724-15 Physiological and Biochemical Responses Induced by Cold Acclimation in Relation to Freezing Tolerance for Perennial Ryegrass.

Wednesday, 8 October 2008
George R. Brown Convention Center, Exhibit Hall E
Michelle DaCosta1, Lindsey Hoffman1 and Eric Watkins2, (1)Department of Plant, Soil, and Insect Sciences, University of Massachusetts, Amherst, MA
(2)305 Alderman Hall, University of Minnesota, St. Paul, MN
Compared to other cool-season turfgrasses, perennial ryegrass (Lolium perenne L.) can exhibit significant freezing injury in northern climates of the United States.  Recently, field trials and controlled-freezing tests were conducted on breeding populations of perennial ryegrass that showed significant variability in freezing tolerance among genotypes.  The physiological mechanisms underlying differences in winter hardiness among these ryegrass accessions, however, is unknown.  Therefore, the objectives of this study were to (i) quantify major physiological and biochemical changes occurring during the cold acclimation process for perennial ryegrass genotypes varying in freezing tolerance, and (ii) obtain data on useful traits that may be utilized to screen for improved freezing tolerant perennial ryegrass germplasm.  The experiment was conducted in a controlled environment chamber, using two freezing tolerant and two freezing intolerant genotypes.

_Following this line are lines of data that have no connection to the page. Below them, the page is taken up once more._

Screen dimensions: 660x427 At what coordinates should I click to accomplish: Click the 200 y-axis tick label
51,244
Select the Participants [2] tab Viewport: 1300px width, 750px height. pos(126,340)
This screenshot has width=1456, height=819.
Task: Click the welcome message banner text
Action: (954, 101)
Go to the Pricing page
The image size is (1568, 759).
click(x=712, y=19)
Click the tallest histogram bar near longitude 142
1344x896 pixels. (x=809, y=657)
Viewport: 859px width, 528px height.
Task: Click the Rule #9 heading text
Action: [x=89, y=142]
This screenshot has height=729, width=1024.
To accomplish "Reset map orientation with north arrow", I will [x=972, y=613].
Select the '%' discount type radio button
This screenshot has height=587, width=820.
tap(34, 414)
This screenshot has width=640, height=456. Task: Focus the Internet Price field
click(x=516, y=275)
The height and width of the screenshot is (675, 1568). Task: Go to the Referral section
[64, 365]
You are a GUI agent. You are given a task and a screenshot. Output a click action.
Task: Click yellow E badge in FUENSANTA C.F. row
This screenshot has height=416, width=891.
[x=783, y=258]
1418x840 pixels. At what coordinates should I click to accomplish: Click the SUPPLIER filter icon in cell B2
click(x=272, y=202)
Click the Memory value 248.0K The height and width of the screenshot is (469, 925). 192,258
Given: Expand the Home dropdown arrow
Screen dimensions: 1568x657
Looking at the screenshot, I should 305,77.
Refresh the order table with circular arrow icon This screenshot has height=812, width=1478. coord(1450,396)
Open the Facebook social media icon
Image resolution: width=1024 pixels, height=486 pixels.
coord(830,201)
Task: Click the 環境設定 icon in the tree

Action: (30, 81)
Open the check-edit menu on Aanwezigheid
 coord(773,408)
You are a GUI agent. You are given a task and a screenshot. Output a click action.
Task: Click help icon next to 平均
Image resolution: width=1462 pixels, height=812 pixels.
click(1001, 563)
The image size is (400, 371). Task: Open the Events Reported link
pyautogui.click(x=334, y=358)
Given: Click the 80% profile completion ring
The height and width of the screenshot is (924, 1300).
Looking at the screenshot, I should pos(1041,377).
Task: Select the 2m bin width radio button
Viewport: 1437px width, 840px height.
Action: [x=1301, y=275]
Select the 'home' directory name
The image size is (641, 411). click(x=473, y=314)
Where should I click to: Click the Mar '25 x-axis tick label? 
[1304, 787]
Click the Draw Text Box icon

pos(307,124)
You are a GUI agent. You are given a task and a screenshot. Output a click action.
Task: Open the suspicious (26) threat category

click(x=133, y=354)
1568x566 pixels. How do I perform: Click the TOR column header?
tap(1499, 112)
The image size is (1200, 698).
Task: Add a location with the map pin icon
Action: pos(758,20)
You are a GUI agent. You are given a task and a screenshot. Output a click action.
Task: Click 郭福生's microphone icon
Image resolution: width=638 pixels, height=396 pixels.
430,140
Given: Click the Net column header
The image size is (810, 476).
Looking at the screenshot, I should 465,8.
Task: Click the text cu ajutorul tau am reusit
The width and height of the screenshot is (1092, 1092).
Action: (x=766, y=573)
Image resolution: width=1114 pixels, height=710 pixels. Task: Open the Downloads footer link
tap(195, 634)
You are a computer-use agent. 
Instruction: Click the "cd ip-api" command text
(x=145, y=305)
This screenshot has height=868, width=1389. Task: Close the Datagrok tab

Plants were subjected to an acclimating temperature regime of 2 °C for 21 d. During the acclimation period, visual turf quality and photochemical efficiency were measured weekly. A group of plants (4 replicates per genotype) were harvested at 0, 7, 14, and 21 d for controlled freeze tests at -12 °C to determine differences in rate of acclimation. A separate group of plants (4 replicates per genotype) were harvested at 0, 7, 14, and 21 d of acclimation for biochemical analysis of crown tissue, including lipid composition, proline content, and water soluble carbohydrate content.  In general, differences were found in rate of acclimation among the four genotypes, with the more tolerant genotypes acclimating more rapidly than the freezing intolerant genotypes.  Proline and water soluble sugars significantly increased throughout the acclimation period for all four genotypes; however, the magnitude and rate of increase was greater for the two freezing tolerant genotypes.  Changes in the lipid composition in response to acclimation will also be discussed.